**Texto do exercício**:
▼

Alta nas taxas de crédito eleva custo do endividamento e acompanha cenário de juros elevados no país
As taxas de juros cobradas dos consumidores voltaram a subir em fevereiro, com destaque para o cartão de crédito rotativo, que segue como uma das modalidades mais caras do mercado. Dados divulgados pelo Banco Central nesta segunda-feira (30) mostram que a taxa média de crédito livre para pessoas físicas avançou 1 ponto percentual no mês e 5,4 pontos em 12 meses, alcançando 62% ao ano.
O principal impacto veio do rotativo do cartão de crédito, cuja taxa subiu 11,4 pontos percentuais no mês, chegando a 435,9% ao ano. Apesar das regras em vigor desde 2024 para limitar os encargos dessa modalidade, os juros seguem elevados, já que as condições são definidas no momento da contratação. Após 30 dias, quando a dívida é parcelada, os juros também permanecem altos, atingindo 200,2% ao ano, após novas altas no período.

▲

**Entradas listadas**:
▼

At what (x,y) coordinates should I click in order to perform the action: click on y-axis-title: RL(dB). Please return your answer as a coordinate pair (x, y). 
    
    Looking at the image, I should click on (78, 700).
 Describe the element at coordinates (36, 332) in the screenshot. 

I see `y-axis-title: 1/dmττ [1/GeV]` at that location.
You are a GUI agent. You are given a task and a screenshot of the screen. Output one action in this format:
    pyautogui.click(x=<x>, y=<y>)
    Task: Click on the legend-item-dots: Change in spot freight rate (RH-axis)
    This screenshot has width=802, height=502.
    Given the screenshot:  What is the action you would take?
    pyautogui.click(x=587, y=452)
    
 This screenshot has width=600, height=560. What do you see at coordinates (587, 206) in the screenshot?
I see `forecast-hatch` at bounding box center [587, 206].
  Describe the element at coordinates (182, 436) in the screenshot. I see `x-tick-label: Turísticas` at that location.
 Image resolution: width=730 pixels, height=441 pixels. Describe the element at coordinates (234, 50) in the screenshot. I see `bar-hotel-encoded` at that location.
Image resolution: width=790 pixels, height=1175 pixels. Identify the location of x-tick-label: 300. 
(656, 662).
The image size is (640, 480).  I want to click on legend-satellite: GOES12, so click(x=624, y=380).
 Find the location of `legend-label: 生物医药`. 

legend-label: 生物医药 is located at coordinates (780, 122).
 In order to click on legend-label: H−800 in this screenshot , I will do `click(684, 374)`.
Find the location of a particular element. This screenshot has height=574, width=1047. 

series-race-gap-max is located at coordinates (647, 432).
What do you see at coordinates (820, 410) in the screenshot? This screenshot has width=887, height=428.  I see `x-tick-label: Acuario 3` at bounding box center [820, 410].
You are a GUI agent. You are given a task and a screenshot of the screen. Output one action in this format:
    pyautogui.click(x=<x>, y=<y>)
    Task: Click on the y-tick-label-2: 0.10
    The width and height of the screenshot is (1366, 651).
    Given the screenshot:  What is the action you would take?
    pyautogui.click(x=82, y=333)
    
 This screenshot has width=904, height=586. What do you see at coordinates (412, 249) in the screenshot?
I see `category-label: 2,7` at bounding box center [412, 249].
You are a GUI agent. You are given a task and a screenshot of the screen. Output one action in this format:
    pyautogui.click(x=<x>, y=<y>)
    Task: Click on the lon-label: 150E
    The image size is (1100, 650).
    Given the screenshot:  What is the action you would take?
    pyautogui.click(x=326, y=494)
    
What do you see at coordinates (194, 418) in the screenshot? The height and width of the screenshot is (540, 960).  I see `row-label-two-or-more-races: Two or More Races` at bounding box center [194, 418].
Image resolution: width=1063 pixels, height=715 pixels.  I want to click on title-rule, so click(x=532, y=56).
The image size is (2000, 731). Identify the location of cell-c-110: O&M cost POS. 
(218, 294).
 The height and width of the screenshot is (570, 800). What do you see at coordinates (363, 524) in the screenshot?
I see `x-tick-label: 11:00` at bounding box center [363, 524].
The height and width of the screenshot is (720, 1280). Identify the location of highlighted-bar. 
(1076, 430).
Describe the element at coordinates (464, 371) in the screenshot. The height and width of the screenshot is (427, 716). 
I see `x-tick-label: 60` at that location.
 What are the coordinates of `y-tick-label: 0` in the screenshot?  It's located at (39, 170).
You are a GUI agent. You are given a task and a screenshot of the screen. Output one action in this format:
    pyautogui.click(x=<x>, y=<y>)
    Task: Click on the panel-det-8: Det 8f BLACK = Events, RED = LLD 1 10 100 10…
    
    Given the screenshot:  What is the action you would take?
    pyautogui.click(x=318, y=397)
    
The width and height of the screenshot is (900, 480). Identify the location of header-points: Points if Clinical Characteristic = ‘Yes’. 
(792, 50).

▲

Quais taxas de juros expressas "ao ano" o texto sobre as taxas de crédito informa? Liste cada uma com a modalidade a que se refere.

**Resultado da tarefa**:
- Taxa média de crédito livre para pessoas físicas: 62% ao ano
- Rotativo do cartão de crédito: 435,9% ao ano
- Dívida do cartão parcelada após 30 dias: 200,2% ao ano